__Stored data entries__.
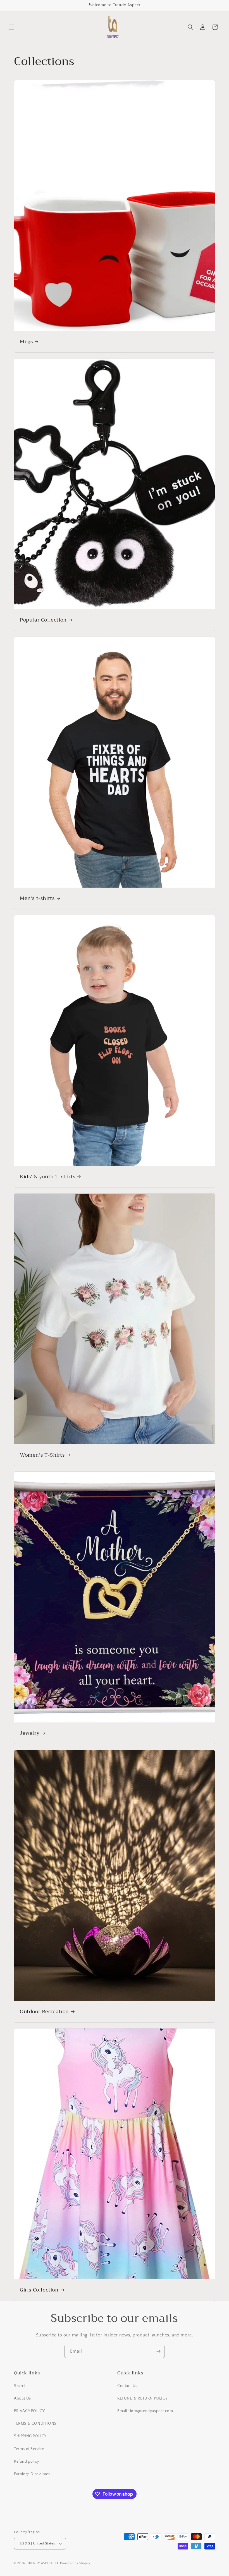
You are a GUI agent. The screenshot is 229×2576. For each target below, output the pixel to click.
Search (20, 2386)
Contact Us (127, 2386)
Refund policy (26, 2461)
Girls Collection (39, 2290)
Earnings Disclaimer (32, 2474)
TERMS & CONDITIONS (35, 2423)
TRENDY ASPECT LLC (43, 2563)
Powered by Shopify (75, 2563)
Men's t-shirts (37, 898)
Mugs (26, 341)
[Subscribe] (158, 2351)
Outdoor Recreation (44, 2011)
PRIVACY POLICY (29, 2411)
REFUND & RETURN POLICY (142, 2398)
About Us (22, 2398)
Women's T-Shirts (42, 1455)
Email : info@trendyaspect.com (145, 2411)
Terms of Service (29, 2449)
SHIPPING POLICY (30, 2436)
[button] (12, 27)
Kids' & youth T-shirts (47, 1176)
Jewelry (29, 1733)
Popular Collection (43, 619)
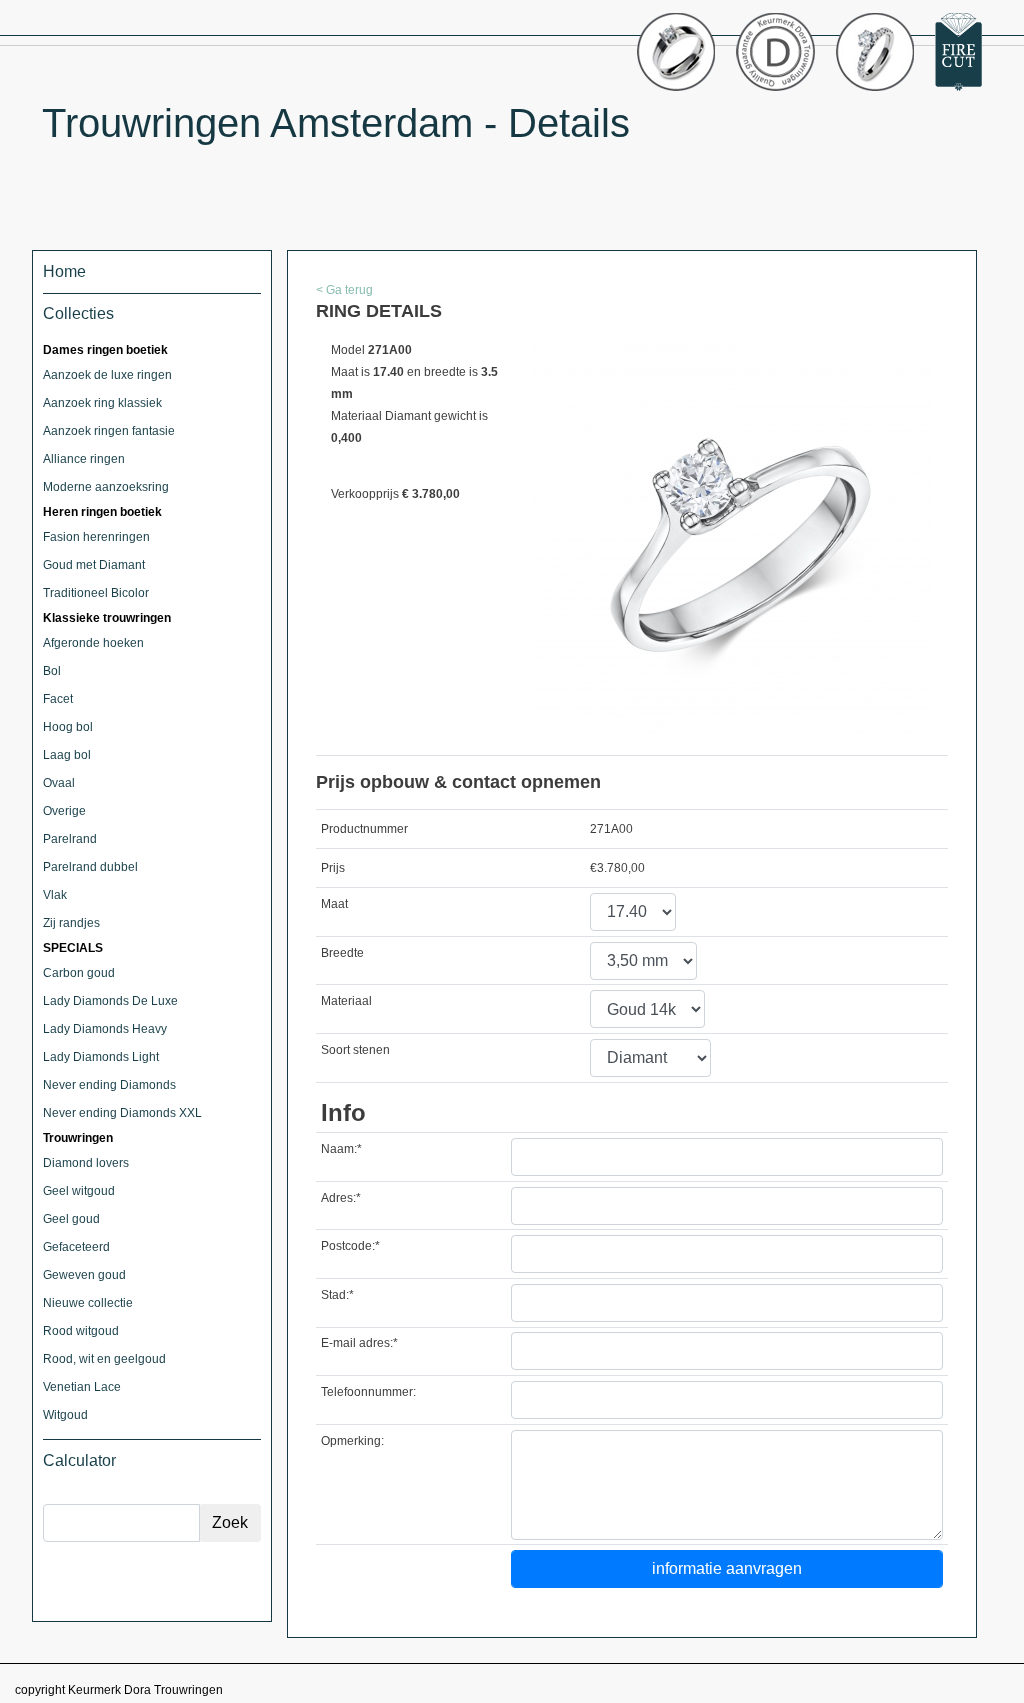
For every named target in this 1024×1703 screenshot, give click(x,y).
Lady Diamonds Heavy (105, 1029)
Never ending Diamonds (109, 1085)
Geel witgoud (79, 1191)
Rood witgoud (81, 1331)
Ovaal (59, 783)
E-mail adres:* (359, 1343)
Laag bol (67, 755)
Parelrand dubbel (90, 867)
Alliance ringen (84, 459)
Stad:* (337, 1295)
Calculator (79, 1460)
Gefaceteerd (76, 1247)
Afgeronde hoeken (93, 643)
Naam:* (341, 1149)
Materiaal (346, 1001)
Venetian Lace (82, 1387)
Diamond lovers (86, 1163)
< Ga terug (344, 290)
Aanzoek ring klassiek (102, 403)
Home (64, 271)
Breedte (342, 953)
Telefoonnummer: (368, 1392)
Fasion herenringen (96, 537)
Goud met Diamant (94, 565)
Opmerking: (352, 1441)
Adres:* (341, 1198)
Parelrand (70, 839)
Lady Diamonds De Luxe (110, 1001)
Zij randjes (71, 923)
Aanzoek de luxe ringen (107, 375)
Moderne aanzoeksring (106, 487)
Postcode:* (350, 1246)
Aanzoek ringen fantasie (109, 431)
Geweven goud (84, 1275)
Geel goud (71, 1219)
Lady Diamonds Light (101, 1057)
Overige (64, 811)
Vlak (55, 895)
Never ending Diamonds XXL (122, 1113)
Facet (58, 699)
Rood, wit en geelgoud (104, 1359)
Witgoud (65, 1415)
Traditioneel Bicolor (96, 593)
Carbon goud (79, 973)
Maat (334, 904)
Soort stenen (355, 1050)
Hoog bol (68, 727)
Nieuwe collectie (88, 1303)
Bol (52, 671)
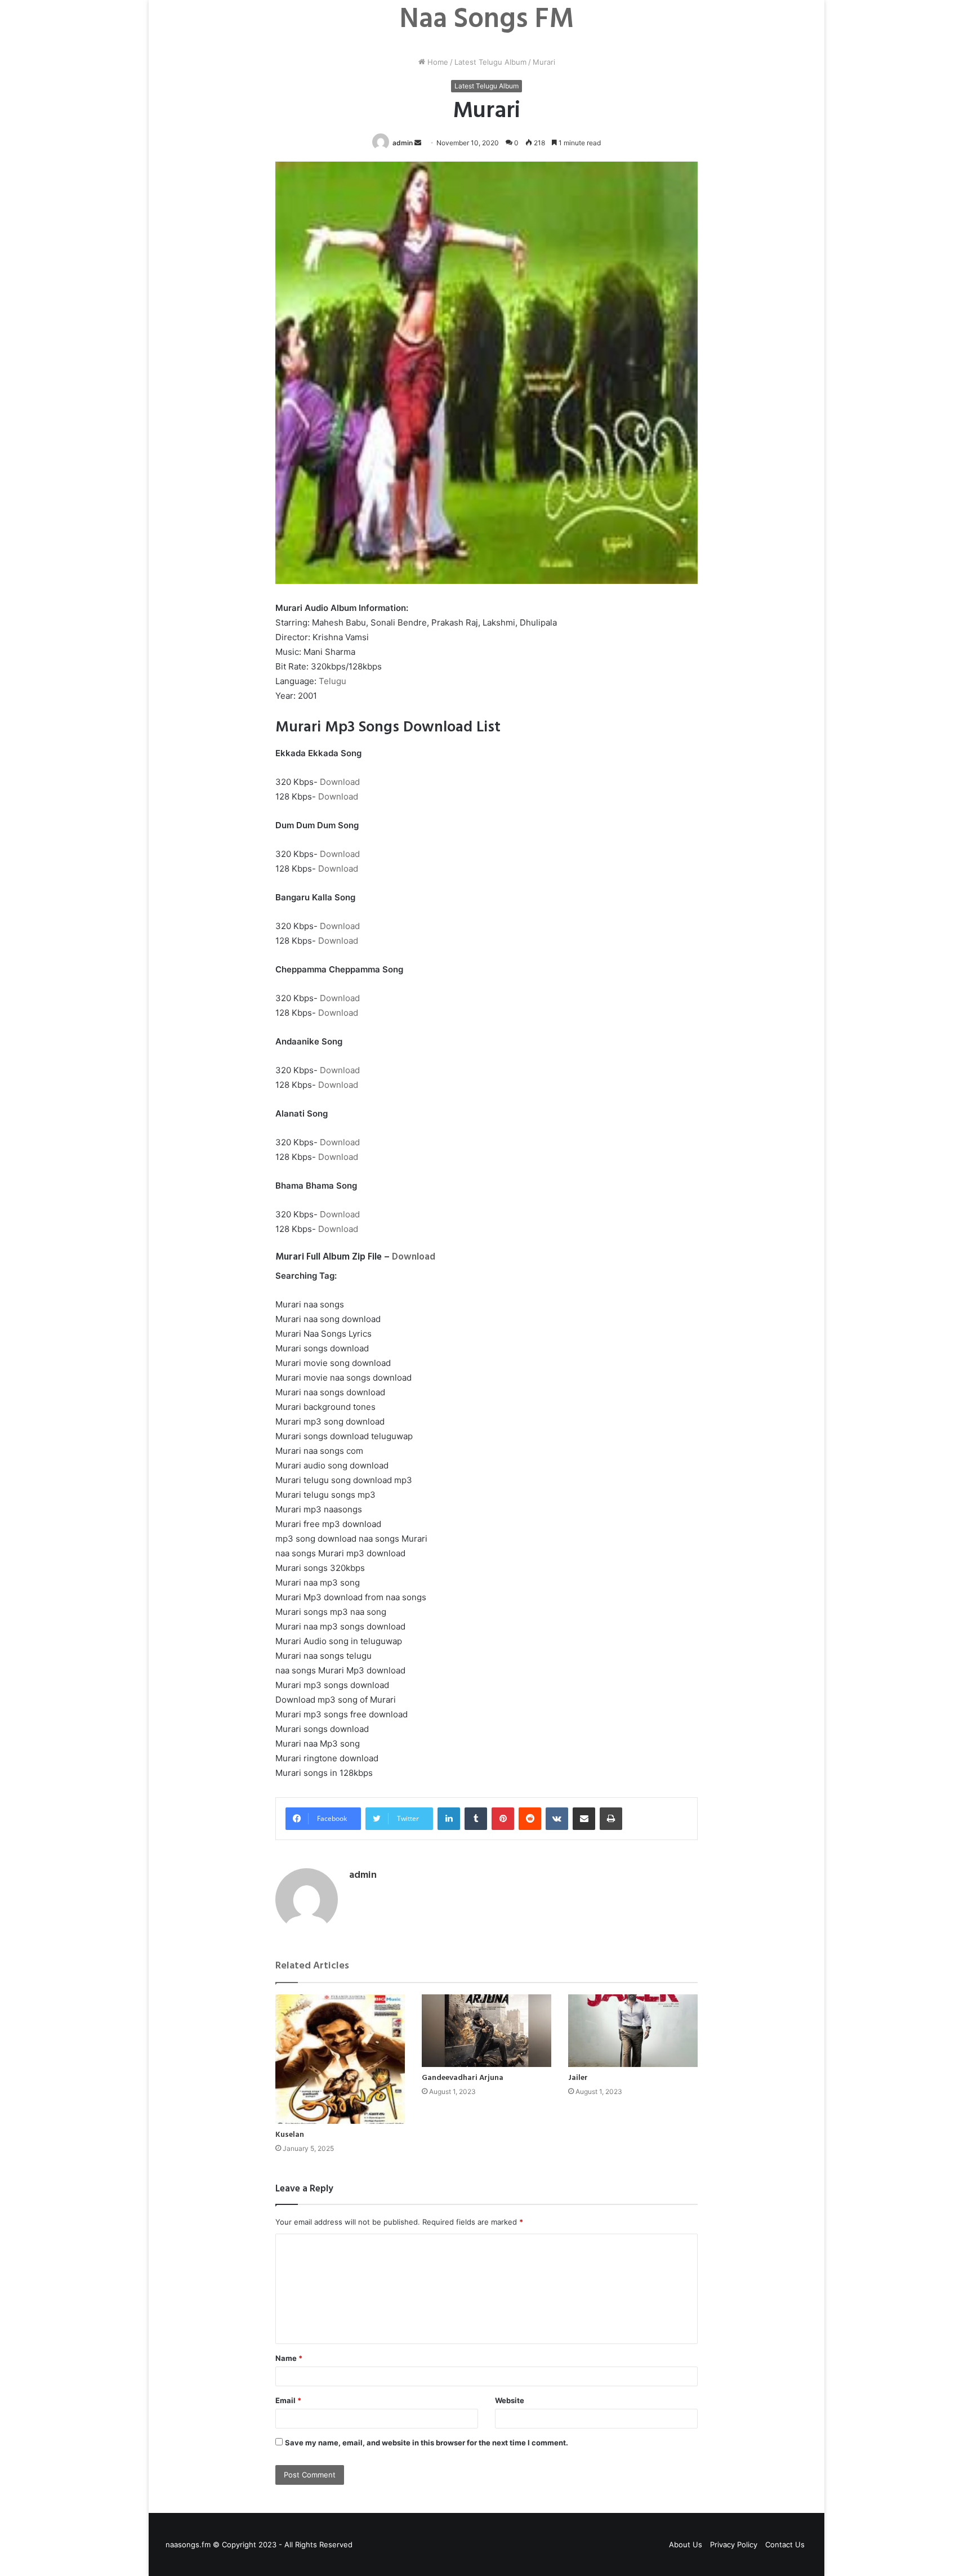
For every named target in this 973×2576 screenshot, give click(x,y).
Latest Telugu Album (490, 61)
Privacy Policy (733, 2544)
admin (402, 143)
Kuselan (289, 2134)
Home (436, 61)
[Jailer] (633, 2031)
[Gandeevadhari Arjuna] (486, 2031)
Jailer (578, 2077)
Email (288, 2400)
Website (509, 2400)
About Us (685, 2544)
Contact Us (785, 2544)
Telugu (332, 681)
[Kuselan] (340, 2059)
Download (340, 781)
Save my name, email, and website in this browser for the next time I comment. (426, 2442)
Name (288, 2358)
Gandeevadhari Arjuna (462, 2077)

__What to produce__.
Nothing but the lines above, starting at the line that contains "Hoog bol (68, 727)" and ending at the line that contains "Jailer (578, 2077)", should be given again, exactly and without the pictures.

__Your solution__.
Hoog bol (68, 727)
Nieuwe collectie (88, 1303)
Bol (52, 671)
For every named target in this 973×2576 screenshot, give click(x,y).
Latest Telugu Album (490, 61)
Privacy Policy (733, 2544)
admin (402, 143)
Kuselan (289, 2134)
Home (436, 61)
[Jailer] (633, 2031)
[Gandeevadhari Arjuna] (486, 2031)
Jailer (578, 2077)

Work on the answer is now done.